Written instruction A:
According to the article on the album American Intelligence, how many tracks are on the vinyl edition?

Excerpt:
Studio album by Theo Parrish
- Released: November 17, 2014
- Genre: Electronic
- Length: 122:00
- Label: Sound Signature

Theo Parrish chronology
| Sketches (2010) | American Intelligence (2014) | Wuddaji (2020) |

= American Intelligence =

American Intelligence is a studio album by American DJ and record producer Theo Parrish. It was released on November 17, 2014, through Sound Signature.

== Background ==
Theo Parrish is an American DJ and record producer based in Detroit. American Intelligence contains 15 tracks. The vinyl edition contains nine tracks in a different order. The album was released on November 17, 2014, through Sound Signature.

== Critical reception ==

Albert Freeman of The Quietus commented that "Theo Parrish is a rare artist whose work is deeply connected with the past while remaining firmly trained on the future, and while American Intelligence will surely remain an outlier and the product of the unique mind that created it, his visionary ideas towards continuing to push music forwards, now, a decade ago, or for the foreseeable future, stand without serious doubt." Paul Bowler of Record Collector stated, "for the most part, this is a work whose complex arrangements take time to reveal their riches." Aaron Coultate of Resident Advisor wrote, "American Intelligence is not as easy to love as Parrish's best 12-inches," adding that "it's the next chapter for an artist who isn't interested in repeating himself."

Written instruction B:
Copy out the listing word for word, from its first line down through the line containing "Looking at the screenshot, I should point(67,92).".

Listed records:
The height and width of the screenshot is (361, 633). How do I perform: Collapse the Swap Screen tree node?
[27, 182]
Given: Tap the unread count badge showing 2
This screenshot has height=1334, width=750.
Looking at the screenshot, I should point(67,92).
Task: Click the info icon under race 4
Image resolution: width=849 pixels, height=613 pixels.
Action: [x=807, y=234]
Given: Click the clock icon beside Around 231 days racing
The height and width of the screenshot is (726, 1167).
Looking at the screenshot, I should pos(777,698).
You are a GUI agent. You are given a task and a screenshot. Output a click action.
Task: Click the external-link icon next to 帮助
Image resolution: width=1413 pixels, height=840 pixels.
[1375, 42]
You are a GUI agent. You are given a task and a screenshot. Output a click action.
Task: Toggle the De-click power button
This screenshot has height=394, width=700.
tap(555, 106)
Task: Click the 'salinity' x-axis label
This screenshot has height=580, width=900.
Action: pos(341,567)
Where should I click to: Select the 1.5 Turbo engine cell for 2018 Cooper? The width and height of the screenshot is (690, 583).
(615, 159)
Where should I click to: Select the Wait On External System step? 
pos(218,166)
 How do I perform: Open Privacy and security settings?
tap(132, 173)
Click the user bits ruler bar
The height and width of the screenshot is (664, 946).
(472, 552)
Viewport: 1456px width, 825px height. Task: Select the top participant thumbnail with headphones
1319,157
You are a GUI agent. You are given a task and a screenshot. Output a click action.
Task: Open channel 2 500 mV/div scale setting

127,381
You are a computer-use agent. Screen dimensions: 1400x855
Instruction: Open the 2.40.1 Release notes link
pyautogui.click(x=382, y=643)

Reply A:
Nine tracks.

Reply B:
The height and width of the screenshot is (361, 633). How do I perform: Collapse the Swap Screen tree node?
[27, 182]
Given: Tap the unread count badge showing 2
This screenshot has height=1334, width=750.
Looking at the screenshot, I should point(67,92).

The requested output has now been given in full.